Mannheim, 23. February 2022 – Vision Group, a residential real estate investor and asset manager based in Mannheim, Germany, is laying the foundation for further growth through a strategic partnership with KKR, a leading global investment firm.

Vision will work together with KKR to provide real estate units as investment opportunities to private investors, family offices and institutional investors. Vision and KKR will purchase residential properties and invest in them to enhance the quality of living for tenants through operational upgrades while also reducing their energy footprint. The professionally managed real estate units will then be offered for sale to private investors, providing an attractive long-term savings and retirement opportunity for clients. All rental agreements will remain in place throughout; both at acquisition as well as at the sale of the units.

The strategic partnership will focus on prospering mid-sized cities throughout Germany, with Vision Group and KKR actively looking to identify assets that will enable them to build on their strategy.

Established in 2016, Vision Group is an investor, developer and residential property owner with a portfolio currently comprising of more than 500 apartments.

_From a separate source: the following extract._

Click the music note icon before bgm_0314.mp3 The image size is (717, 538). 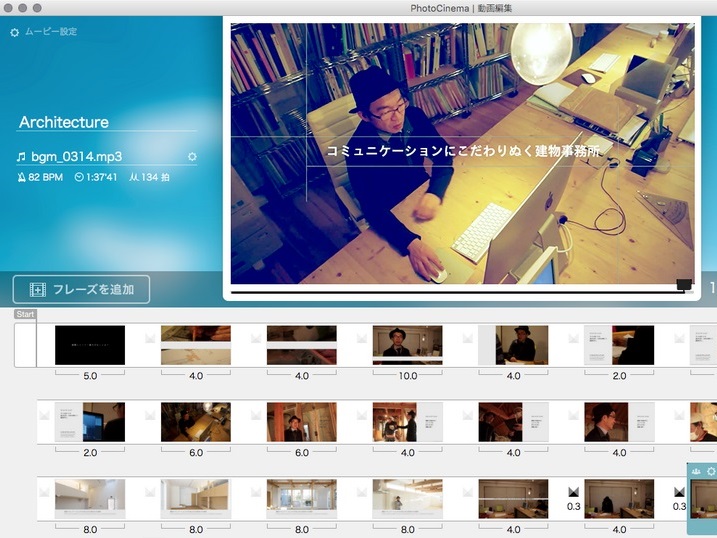(20, 157)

“Seven years after Vision Group’s founding, we are entering the next phase of our company’s development. With this strategic partnership with KKR, we are preparing the company for future growth. Our market expertise as well as our sustainable and digital business model are the cornerstones of our success. We look forward to working with KKR to further build on this and meet the demands of private investors looking to build wealth or secure their retirement”, said Felix Balck, founder and CEO of Vision Group.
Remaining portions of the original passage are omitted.